WHAT TO WORK ON — Retype the records from the line with "Describe the element at coordinates (438, 475)" to the line with "center [210, 75].", both included, and omit the pictures.

EXERCISE MATERIAL —
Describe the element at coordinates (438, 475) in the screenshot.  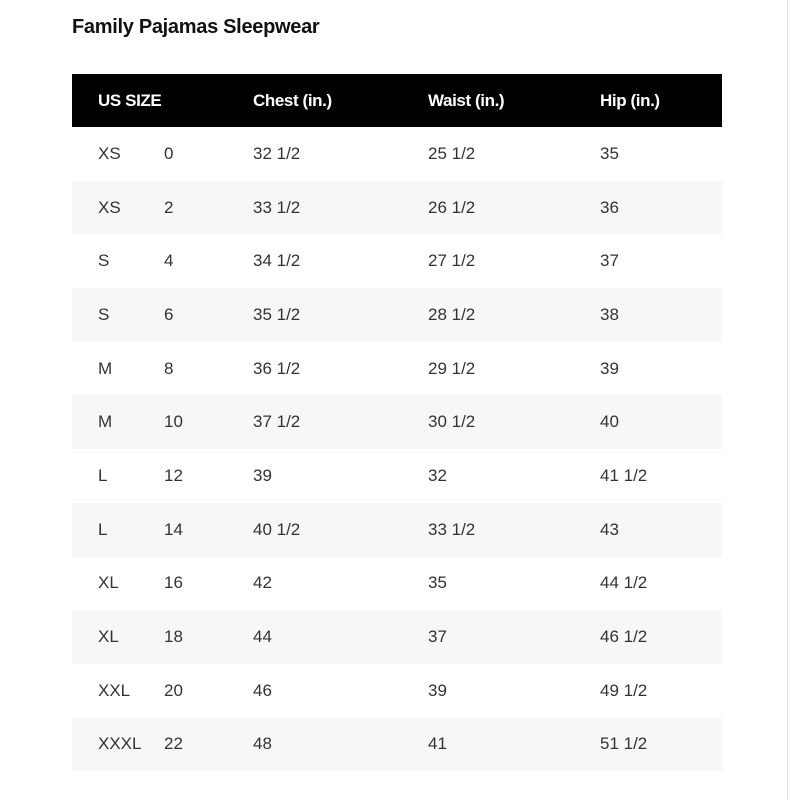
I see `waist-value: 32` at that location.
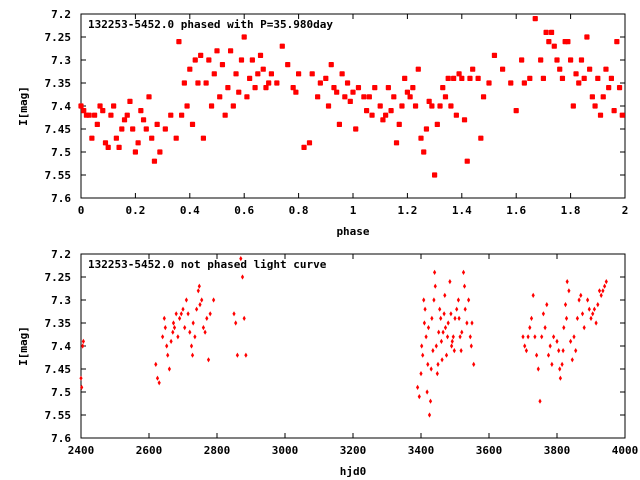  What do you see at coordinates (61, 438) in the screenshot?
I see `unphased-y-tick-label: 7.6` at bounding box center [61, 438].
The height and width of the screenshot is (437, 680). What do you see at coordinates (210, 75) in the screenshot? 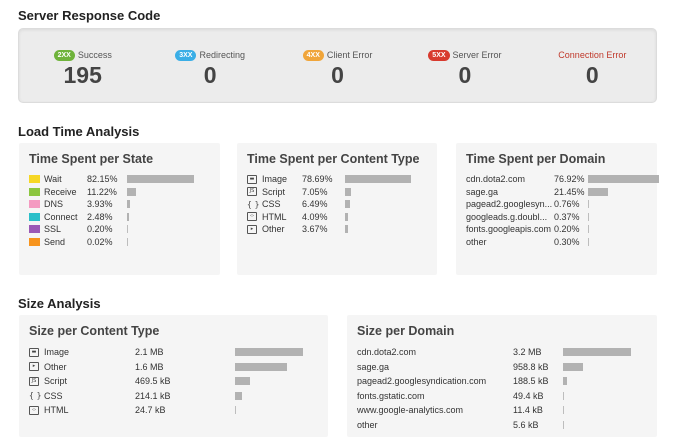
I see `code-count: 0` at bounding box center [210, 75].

...

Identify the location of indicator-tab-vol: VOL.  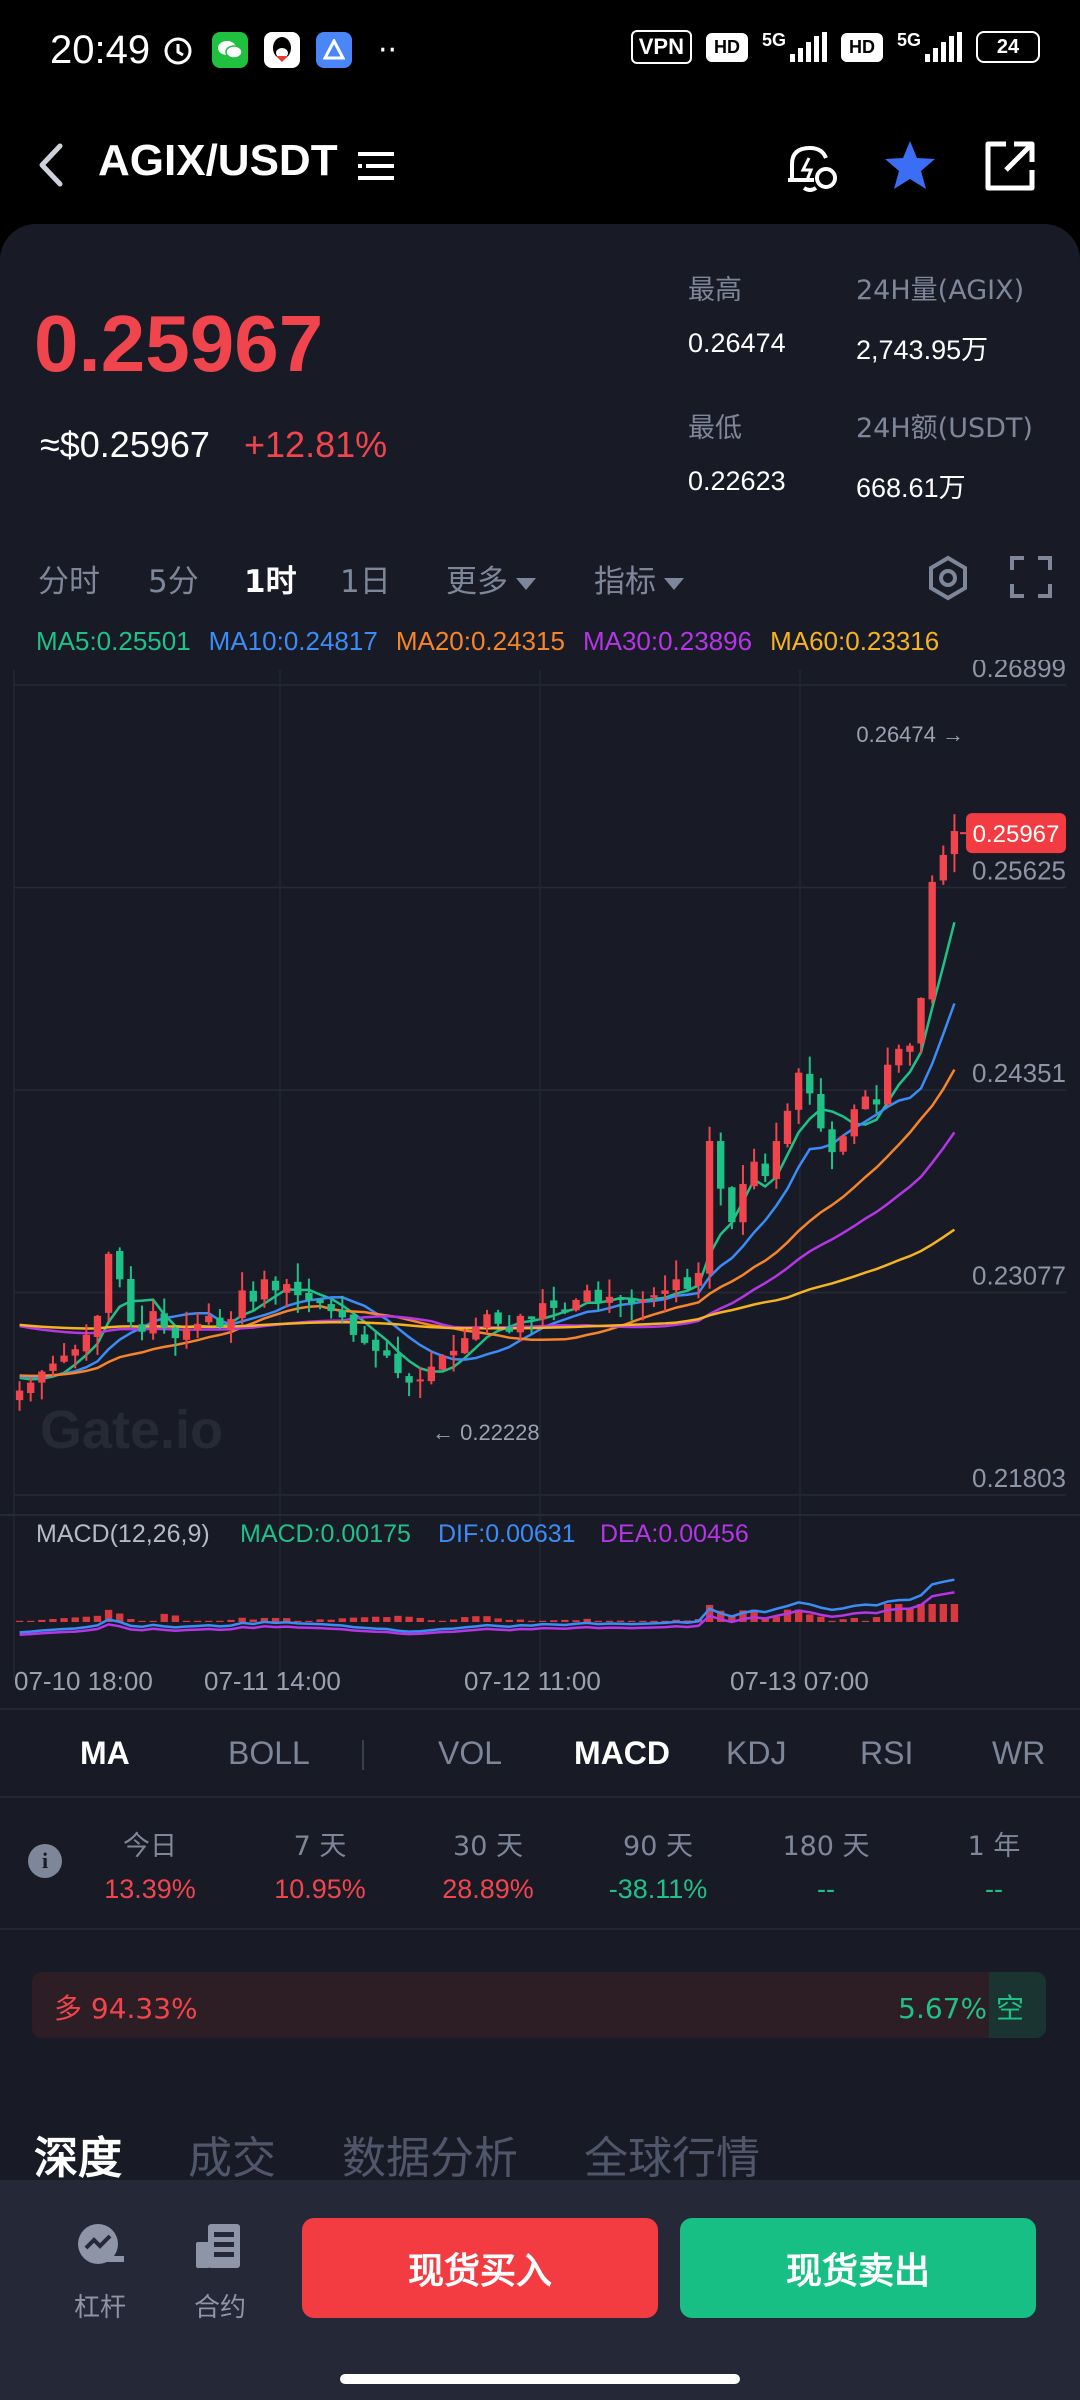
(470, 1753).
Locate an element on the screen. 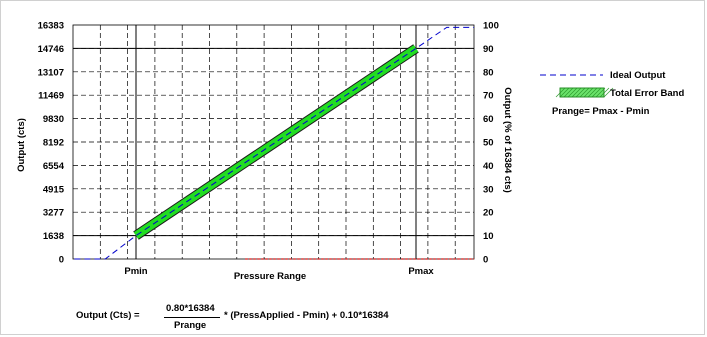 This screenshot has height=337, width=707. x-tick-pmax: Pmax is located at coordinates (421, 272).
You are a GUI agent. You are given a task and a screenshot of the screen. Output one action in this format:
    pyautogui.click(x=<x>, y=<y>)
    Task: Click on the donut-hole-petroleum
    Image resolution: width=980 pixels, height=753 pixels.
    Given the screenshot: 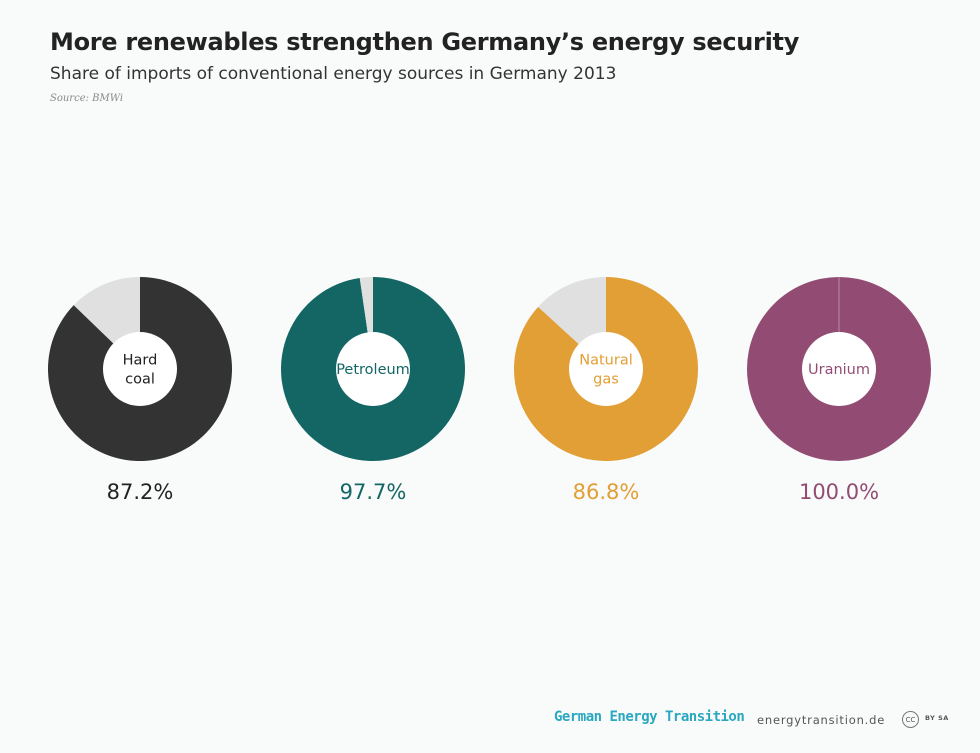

* * *

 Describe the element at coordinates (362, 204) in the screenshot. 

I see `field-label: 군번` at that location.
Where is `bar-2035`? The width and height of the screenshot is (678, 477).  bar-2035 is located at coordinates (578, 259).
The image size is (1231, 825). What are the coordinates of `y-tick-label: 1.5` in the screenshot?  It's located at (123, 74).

EXERCISE SOLUTION —
Describe the element at coordinates (438, 475) in the screenshot.  
I see `waist-value: 32` at that location.
  What do you see at coordinates (61, 438) in the screenshot?
I see `unphased-y-tick-label: 7.6` at bounding box center [61, 438].
The height and width of the screenshot is (437, 680). What do you see at coordinates (210, 75) in the screenshot? 
I see `code-count: 0` at bounding box center [210, 75].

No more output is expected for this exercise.